Thursday, June 11, 2009

Constitutional powers and the people

The pollsters at Rasmussen issued these findings the other day:

...(T)he latest Rasmussen Reports national telephone survey found that 44% believe the Constitution doesn't place enough restrictions on the government. Only 10% hold the opposite view and say the nation’s governing charter places too many restrictions on government. Thirty-eight percent (38%) say the balance is about right."

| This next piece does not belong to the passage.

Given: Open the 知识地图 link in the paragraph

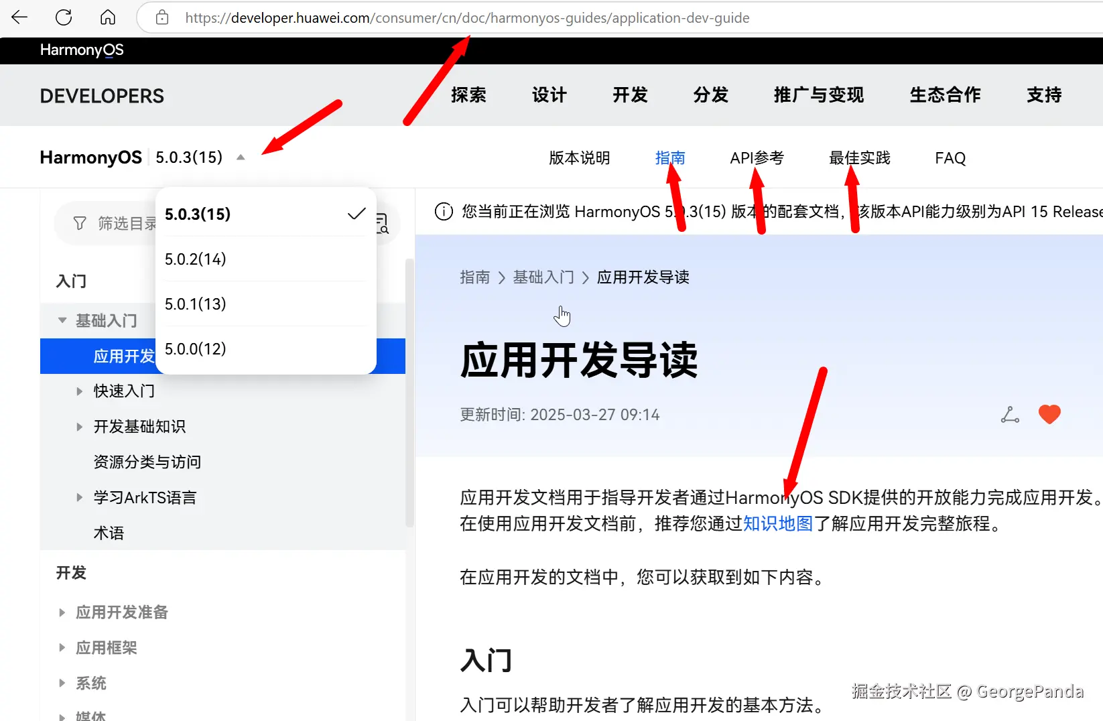Looking at the screenshot, I should 778,524.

I don't know what to make of a poll like this. Notice that the only requirement Rasmussen had of the people they interviewed was that they be voters. At the risk of sounding like an elitist, I'm pretty certain you'd get a more valuable expression of informed opinion if Rasmussen asked each person they call three quick, simple questions about the Constitution itself, and then only if all three are answered correctly would the pollster continue and ask whether the document gives the feds too much power or not.

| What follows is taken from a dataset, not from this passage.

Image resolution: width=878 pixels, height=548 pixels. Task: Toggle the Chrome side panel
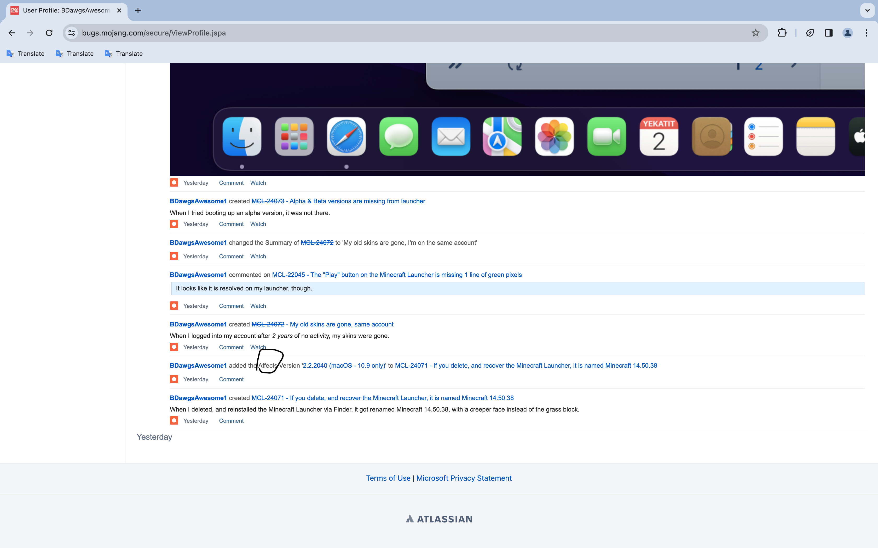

What sort of questions should be used as a screening device? Not anything challenging; I wouldn't ask "True or false: Thomas Jefferson wrote the Constitution" because you'd trip up more people than you would want to exclude from the polling. I'd suggest queries that are simple enough everybody should remember them from high school civics: "What do we frequently call the first ten amendments to the Constitution? Who does the Constitution say is the Commander in chief of the armed forces? According to the Constitution, how many Senators is each state entitled to?"

If somebody can't get those three questions right, I'm not sure I'm impressed with their opinion whether the Constitution gives the government too much power, too little power, or is just right.